Bernie Sanders unveils plan to cancel all $1.6 trillion of student loan debt
By Ryan Nobles and Gregory Krieg, CNN
Updated 1:00 PM ET, Mon June 24, 2019
Sanders also talked about his detailed roadmap — centered on new taxes on Wall Street — to raise the $2.2 trillion dollars necessary to pay for this program and his other college funding plans. It will include a 0.5% tax on stock trades (or 50 cents for every $100 worth of stock), a 0.1% fee on bonds, and a 0.005% fee on derivatives. Sanders believes that could raise more than $2.4 trillion dollars over the next ten years.
“Sanders believes that could raise more than $2.4 trillion dollars over the next ten years.”
If they had any ballz they could cut middle-east spending by 25% to raise that $2.4 trillion.
“If they had any ballz they could cut middle-ea$t $pending by 25% to raise that $2.4 trillion$. ”
“Nation Building” / CONver$ion of Foreign people’s to Western Christian + Capitali$tic belief$ is essential to the Military.Industrial.Mega.Expenditure$.Complex
Please review your per$onal legal requirement$ of compliance to the U$ IRS payment demand$.

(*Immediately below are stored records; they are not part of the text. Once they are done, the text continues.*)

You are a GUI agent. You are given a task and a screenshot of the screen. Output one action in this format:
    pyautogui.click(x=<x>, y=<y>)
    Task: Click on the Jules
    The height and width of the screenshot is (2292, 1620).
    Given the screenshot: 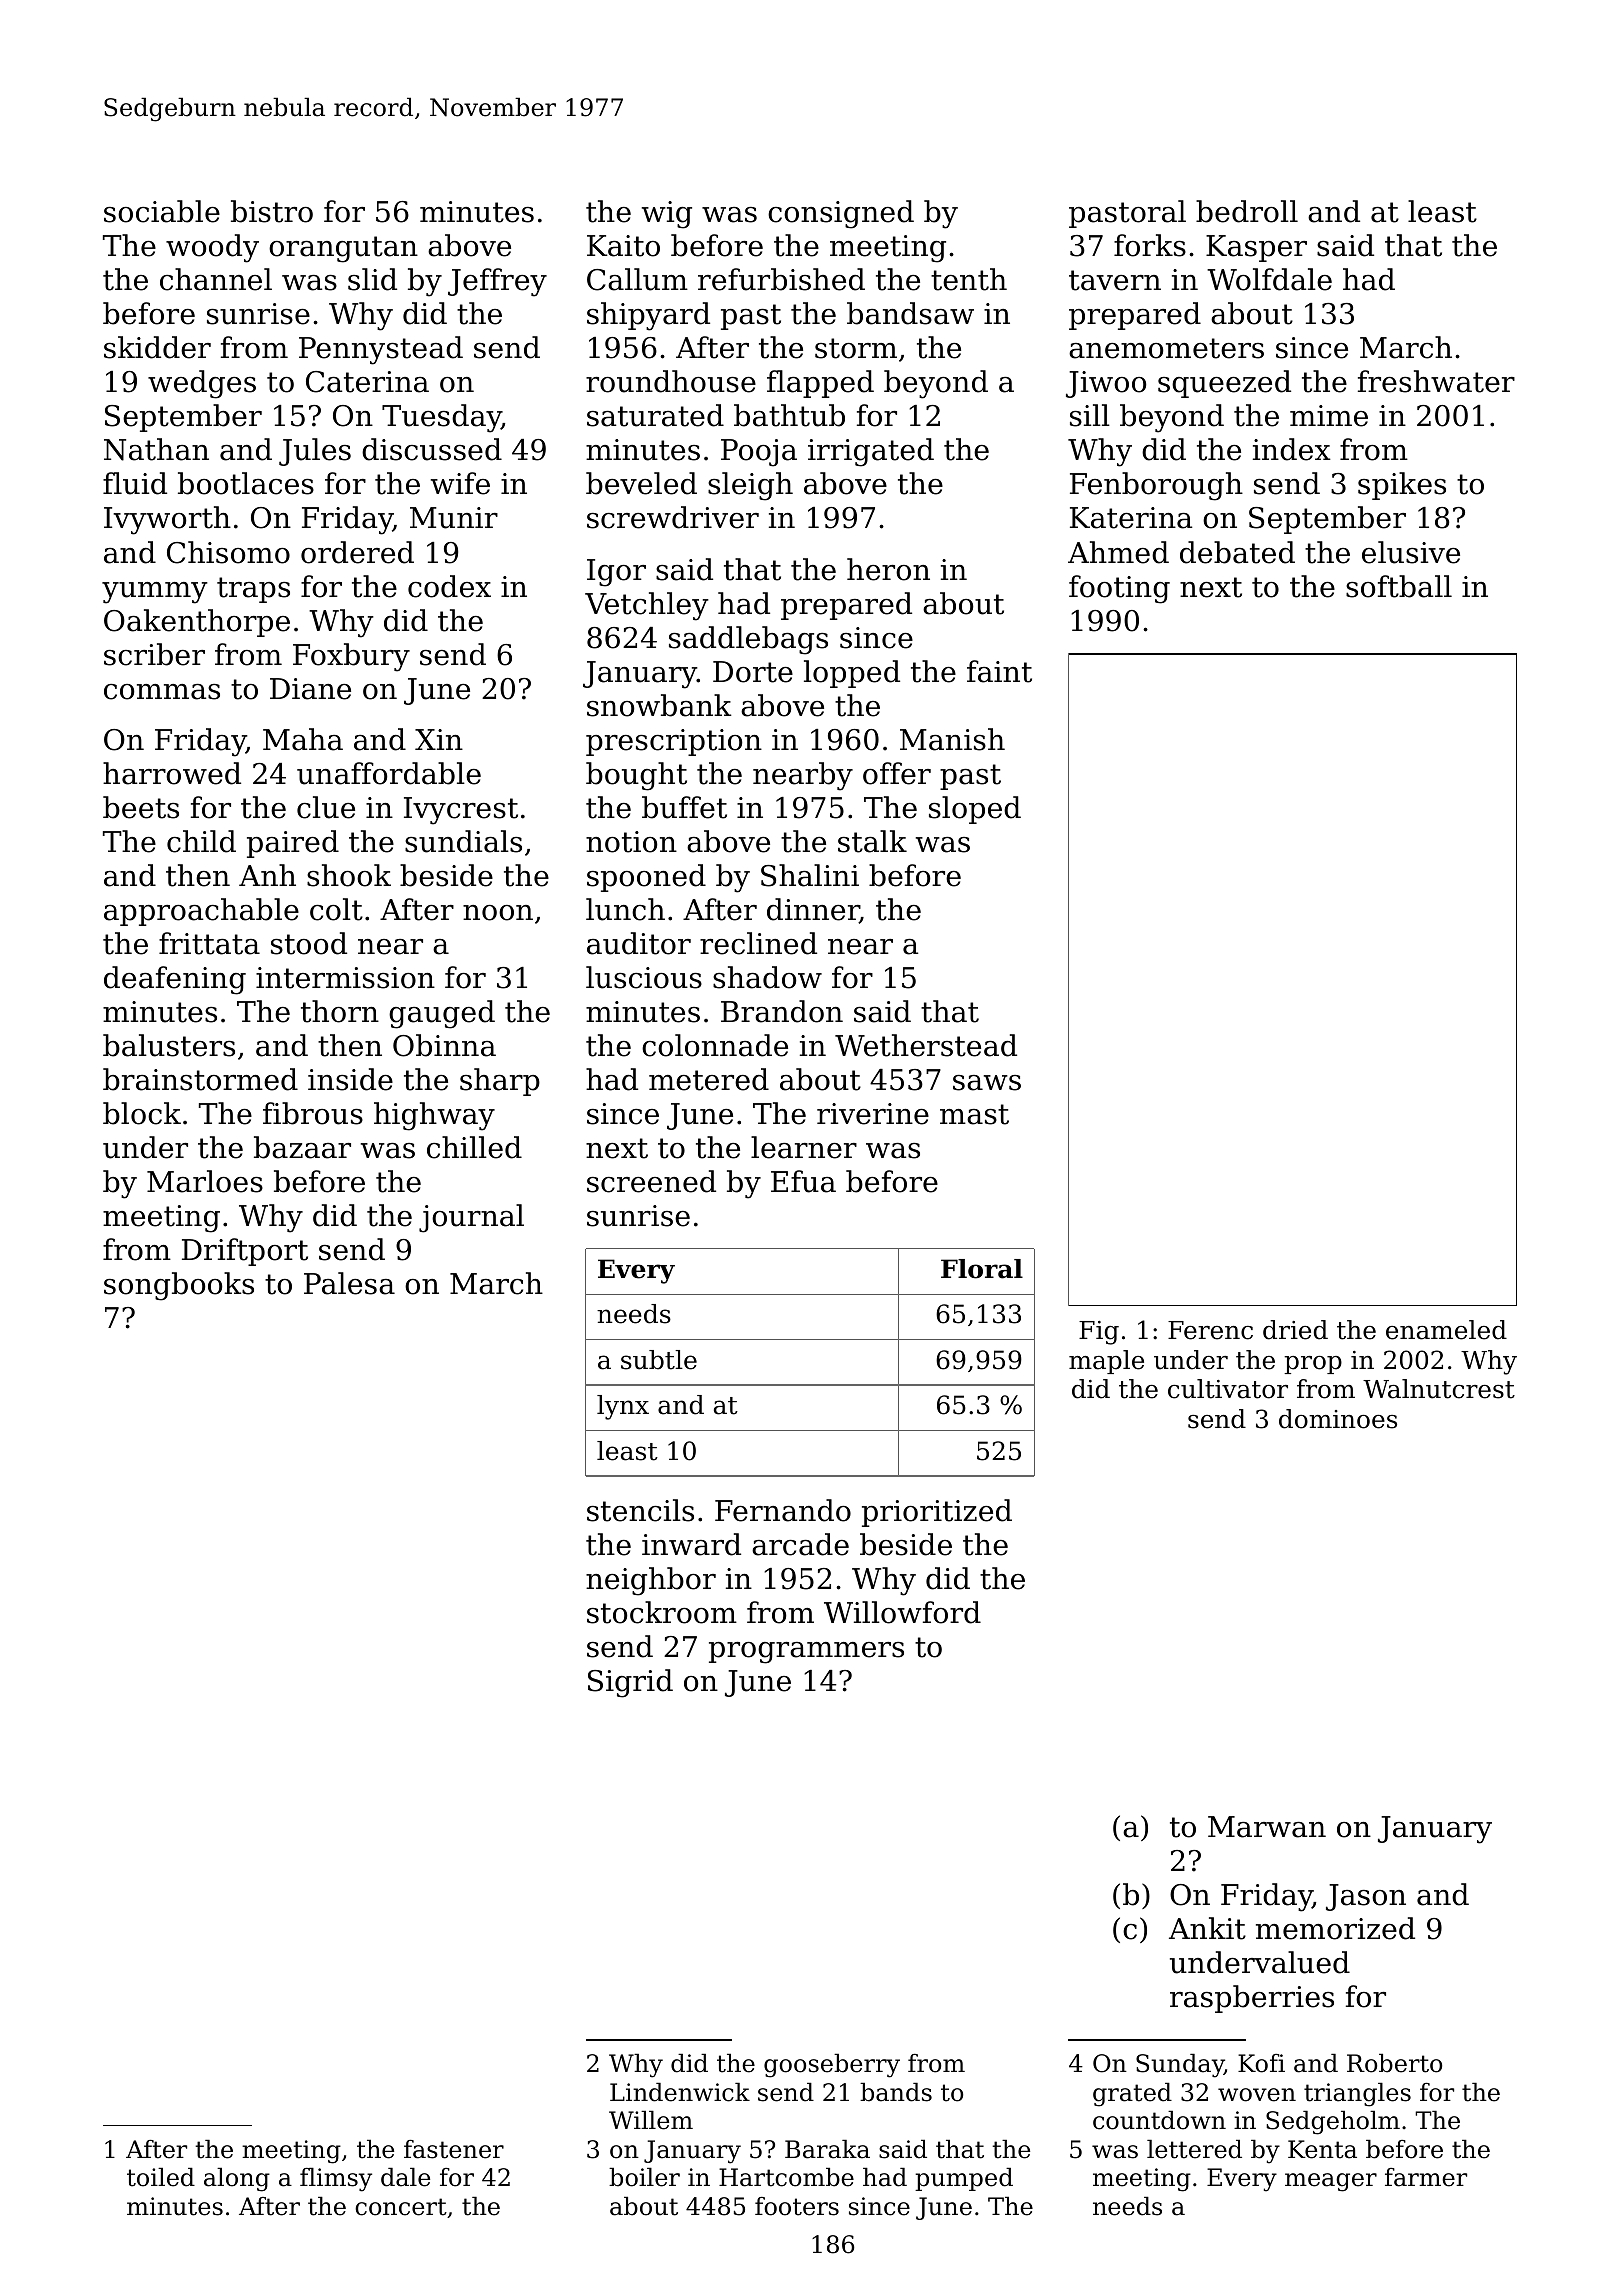 What is the action you would take?
    pyautogui.click(x=315, y=452)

I had student debt and paid it back. Cant just forgive em all. Need to structure it with lower rates and get gov out of guarenteeing them so costs drop. I’d rather see education costs lower vs handouts to Israel and wall st.
Valuable degrees like Engineering or Computer science should get more of a rebate then the other “fun” degrees.
I would rather see the cost go down of education also.
Why doesn’t Sanders promise to pay off car loans for instance, or credit card debt in general.
Government picking the winners and losers Is bad policy.
Since subprime lending (by any other name) seems to be making a comeback, here is the delectable Margot Robbie in her bubble bath explaining the term in “The Big Short.”
That fine split-tail bird [be] carved from creme cheese!
wouldn’t Quicken, and the other non bank lenders, resell their toxic crap to GSE’s like Ginne/Fannie/Frieddie for the taxpayers to backstop anyway. They have no skin in the game at that point once sold so they can record record profits no matter the risk, as long as its under whatever generous cutoff credit score, downpayments, the GSE’s require…3% down w/500 FICO wouldn’t surprise me.
Do non-banks not have the ability to clear this garbage off their books like a real bank as the article states?